Здесь стоит вернуться к уже упомянутой встрече с Оксаной Васякиной, вызвавшей острую полемику в писательском сообществе. Название встречи — «Рождение и смерть русского автофикшна» — было намеренно провокационным и представляло собой своего рода реакцию на один из публичных издательских материалов, коммодифицирующих литературу о личном опыте как издательский тренд. Основной же центр тяжести разговора пришёлся на попытку разграничить разные виды автофикшна. В своем выступлении Оксана Васякина попыталась объяснить, как письмо о себе возникло в русскоязычной литературе в конце 2010-х годов и сформировало вокруг себя школу, направление, течение (звучали и слова «тренд», «субкультура»), при том что эстетическая ценность текстов, которые сегодня именуют «автофикшном», значительно варьируется. К удачным образцам жанра она отнесла собственные тексты («Я подумала, что это очень похоже, опять-таки, на школу — то есть как натуральная школа. То есть есть несколько лидеров, тексты консолидируются в одном или двух изданиях. Ну, тут всё ясно. И есть определённый канон. Ну, скажем, мои тексты — это как бы канон»), а к неудачным — всё, что можно обозначить словами «тренд» или «субкультура». Настойчиво проводя параллели с натуральной школой, «Арзамасом» и женской автобиографической прозой ХХ века, Васякина пыталась обозначить водораздел между автофикшном как «настоящей литературой» и автофикшном как коммерчески успешной жанровой упаковкой, обеспечивающей начинающим писателям и писательницам максимально быстрый вход в литературу.

Возможно, острота реакции на выступление Оксаны Васякиной объясняется внутренней противоречивостью её публичной позиции. Не углубляясь в философские и политические основания позиции «литературы ради литературы», важно напомнить, что автофикшн как жанр возник, во-первых, как ангажированная практика письма, связанная с установкой на демократизацию литературы (как писал Серж Дубровский, в то время как автобиография предназначена для великих мира сего на закате их дней, автофикшн уготован для обычных людей), а во-вторых — как жанр, принципиально связанный с «транзитивными» функциями письма: политической, терапевтической, этической. Неслучайно лозунг Кэрол Ханиш «личное есть политическое» стал основой первой волны автофикшна в западноевропейских литературах. Противоречивость позиции Оксаны Васякиной заключается, с одной стороны, в «ненадежной памяти»: ее символический капитал был сформирован ангажированной практикой письма, — в первую очередь, поэтической, — от которой она впоследствии чуть ли не отрекается, ассоциируя себя с ценностями литературной автономии. С другой стороны, — в игнорировании того контекста, в котором автофикшн как прямое политическое высказывание сейчас оказался практически невозможен в официальном литературном поле в России. Это привело как к вымыванию его эмансипаторной составляющей и коммерциализации «безобидного», «невинного» варианта жанра, — так и к смещению ангажированного автофикшна в маргинализированные области литературного производства: "новый тамиздат", нишевые издательские дома, журнальный самиздат.

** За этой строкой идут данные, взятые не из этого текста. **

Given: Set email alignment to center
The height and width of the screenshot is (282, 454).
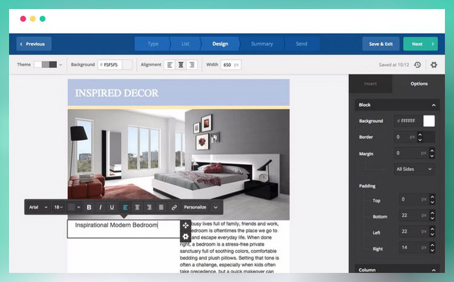Looking at the screenshot, I should coord(181,65).

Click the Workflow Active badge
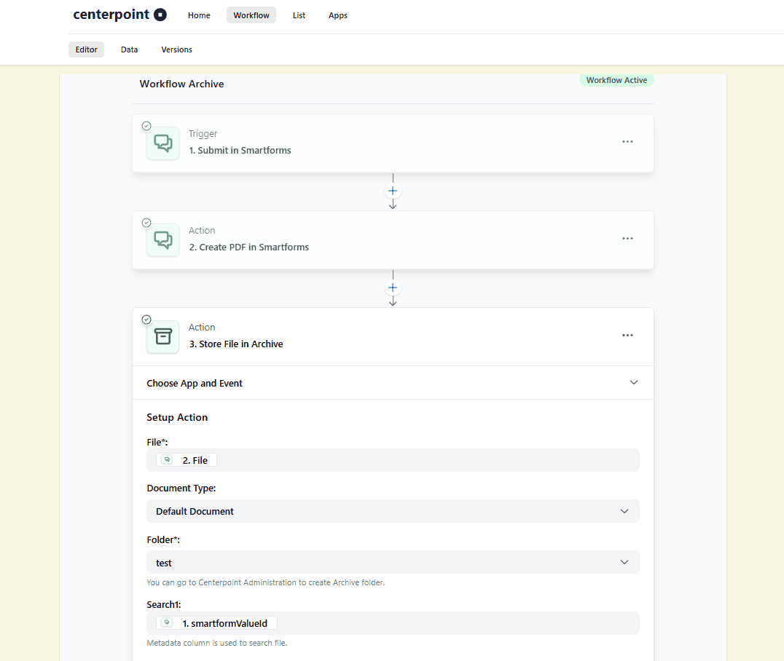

Наконец, рецепция выступления Оксаны Васякиной в писательском сообществе стала лакмусовой бумажкой того напряжения, в котором существует современный дискурс об автофикшне. Вопреки тому, как ее выступление было воспринято, Васякина не высказывалась против автофикшна: сквозная логика ее разговора — это попытка отграничить автофикшн как «настоящую литературу» от автофикшна, изготовленного по рецепту; отсюда ее метафора «двух котлет гриль», вызвавшая возмущение в писательском сообществе. Сама по себе попытка разграничить хорошие и неудачные тексты легитимна: автофикшн, как любой другой жанр, состоит из разных текстов. Но то, что эта идея была воспринята столь негативно, свидетельствует о том, насколько нагрет и поляризован воздух вокруг автофикшна в публичном поле: критика хотя бы части автофикционального производства от его видной представительницы воспринимается как атака на жанр целиком.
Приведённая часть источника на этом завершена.